I'm all for figuring out how to skip something when we don't have that info, but I'd prefer to error on the side of caution. Having some locals with garbage in them seems better to me than having your breakpoint not hit at all or hit after something important you wanted to debug.

I agree.

For whatever it's worth, this is broken with gcc 4.6, and it appears to be broken in gcc 4.8. It's tough to tell what happens with lldb & gcc 4.8 because something else is broken there - I think lldb has trouble with dwarf4.

This is the debug_line info gcc 4.8 produces (identical to gcc 4.6) for the little program down below.

.debug_line: line number info for a single cu
Source lines (from CU-DIE at .debug_info offset 0x0000000b):

            NS new statement, BB new basic block, ET end of text sequence
            PE prologue end, EB epilogue begin
            IA=val ISA number, DI=val discriminator value
<pc> [row,col] NS BB ET PE EB IS= DI= uri: "filepath"
0x00400900 [ 6, 0] NS uri: "/home/mikesart/data/src/blah2/blah.cpp"
0x00400932 [ 6, 0] NS
0x00400959 [ 10, 0] NS
0x00400986 [ 11, 0] NS
0x004009ac [ 14, 0] NS
0x004009bc [ 15, 0] NS
0x004009be [ 18, 0] NS
0x004009cd [ 19, 0] NS
0x004009e1 [ 20, 0] NS
0x004009e6 [ 21, 0] NS
0x004009e8 [ 21, 0] NS ET

   1 #include <stdio.h>
   2 #include <stdarg.h>
   3
   4 int
   5 myprintf (const char *format, ...)
   6 {
   7 va_list arg;
   8 int done;
   9
  10 va_start (arg, format);
  11 done = vfprintf (stdout, format, arg);
  12 va_end (arg);
  13
  14 return done;
  15 }
  16
  17 int main( int argc, char *argv )
  18 {
  19 myprintf("blah is %d\n", 5);
  20 return 0;
  21 }

So we can change our approach to use disassembly when there is no prologue end marker.

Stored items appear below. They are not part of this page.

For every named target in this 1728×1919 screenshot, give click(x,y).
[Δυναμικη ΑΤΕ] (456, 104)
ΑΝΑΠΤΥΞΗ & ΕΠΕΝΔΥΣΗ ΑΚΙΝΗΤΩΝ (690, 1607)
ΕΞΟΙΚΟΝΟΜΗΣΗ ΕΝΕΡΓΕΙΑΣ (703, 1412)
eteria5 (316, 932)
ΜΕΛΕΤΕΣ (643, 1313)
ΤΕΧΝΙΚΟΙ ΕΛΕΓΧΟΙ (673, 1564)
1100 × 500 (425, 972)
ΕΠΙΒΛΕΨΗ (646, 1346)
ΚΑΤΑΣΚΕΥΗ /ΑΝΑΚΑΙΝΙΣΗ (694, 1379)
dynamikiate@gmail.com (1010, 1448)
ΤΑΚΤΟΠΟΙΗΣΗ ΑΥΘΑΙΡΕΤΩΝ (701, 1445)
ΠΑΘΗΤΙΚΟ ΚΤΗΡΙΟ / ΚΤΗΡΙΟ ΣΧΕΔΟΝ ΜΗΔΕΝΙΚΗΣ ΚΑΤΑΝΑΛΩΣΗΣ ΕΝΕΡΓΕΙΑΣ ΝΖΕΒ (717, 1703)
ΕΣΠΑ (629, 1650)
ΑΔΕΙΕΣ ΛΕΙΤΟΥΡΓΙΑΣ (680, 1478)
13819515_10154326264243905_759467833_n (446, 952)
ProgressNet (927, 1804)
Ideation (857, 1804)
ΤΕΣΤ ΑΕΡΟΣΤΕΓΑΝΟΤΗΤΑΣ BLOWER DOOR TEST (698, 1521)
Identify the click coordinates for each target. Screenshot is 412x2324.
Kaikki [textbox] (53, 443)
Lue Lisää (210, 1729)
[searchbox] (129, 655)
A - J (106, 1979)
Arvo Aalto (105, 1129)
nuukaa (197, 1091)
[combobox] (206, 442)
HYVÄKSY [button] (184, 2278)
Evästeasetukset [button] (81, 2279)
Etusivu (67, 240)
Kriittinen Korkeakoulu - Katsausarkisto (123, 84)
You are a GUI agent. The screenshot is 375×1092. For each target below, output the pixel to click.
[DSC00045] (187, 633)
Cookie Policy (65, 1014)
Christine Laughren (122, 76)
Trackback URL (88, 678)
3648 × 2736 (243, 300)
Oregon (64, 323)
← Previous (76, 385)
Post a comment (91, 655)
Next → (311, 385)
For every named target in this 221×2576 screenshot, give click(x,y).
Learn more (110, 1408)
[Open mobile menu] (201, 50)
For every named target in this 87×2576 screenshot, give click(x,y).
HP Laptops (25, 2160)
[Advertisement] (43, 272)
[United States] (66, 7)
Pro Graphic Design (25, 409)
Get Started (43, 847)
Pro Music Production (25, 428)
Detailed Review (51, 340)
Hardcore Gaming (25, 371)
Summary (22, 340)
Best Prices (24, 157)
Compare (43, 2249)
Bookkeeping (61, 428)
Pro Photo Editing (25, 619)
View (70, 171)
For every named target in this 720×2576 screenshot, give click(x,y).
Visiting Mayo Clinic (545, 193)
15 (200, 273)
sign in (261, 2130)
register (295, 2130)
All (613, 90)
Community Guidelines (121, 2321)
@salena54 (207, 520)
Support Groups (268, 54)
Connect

Try that out and let us know how it works out.

Greg

I don't know what more recent gcc's do, but they used to omit the
prologue_end marker, and instead use the convention that the first line
table entry for the function is the beginning of the function, and the
second is the end of the prologue. gdb has relied on that for a long long
time (in absence of the prologue_end and back to the stabs days when there
was no such thing.)

I think Jim is absolutely right here with his very useful reply. It looks
like gdb ignores the prologue end stuff entirely (which makes sense since
it doesn't look like gcc outputs it), and it sets the breakpoint on the
second line table entry. But in this case:

0x00400764 [ 6, 0] NS uri: "/home/mikesart/data/src/blah2/blah.cpp"

0x00400796 [ 6, 0] NS
0x004007bd [ 10, 0] NS
0x004007ea [ 11, 0] NS

gdb is treating 0x004007bd as the second line table entry, and lldb is
treating 0x00400796 as the second. This is pretty clear with the
disassembly output down below.

The problem in this case is that second block with the sse movaps
instructions isn't run, so the breakpoint is never hit.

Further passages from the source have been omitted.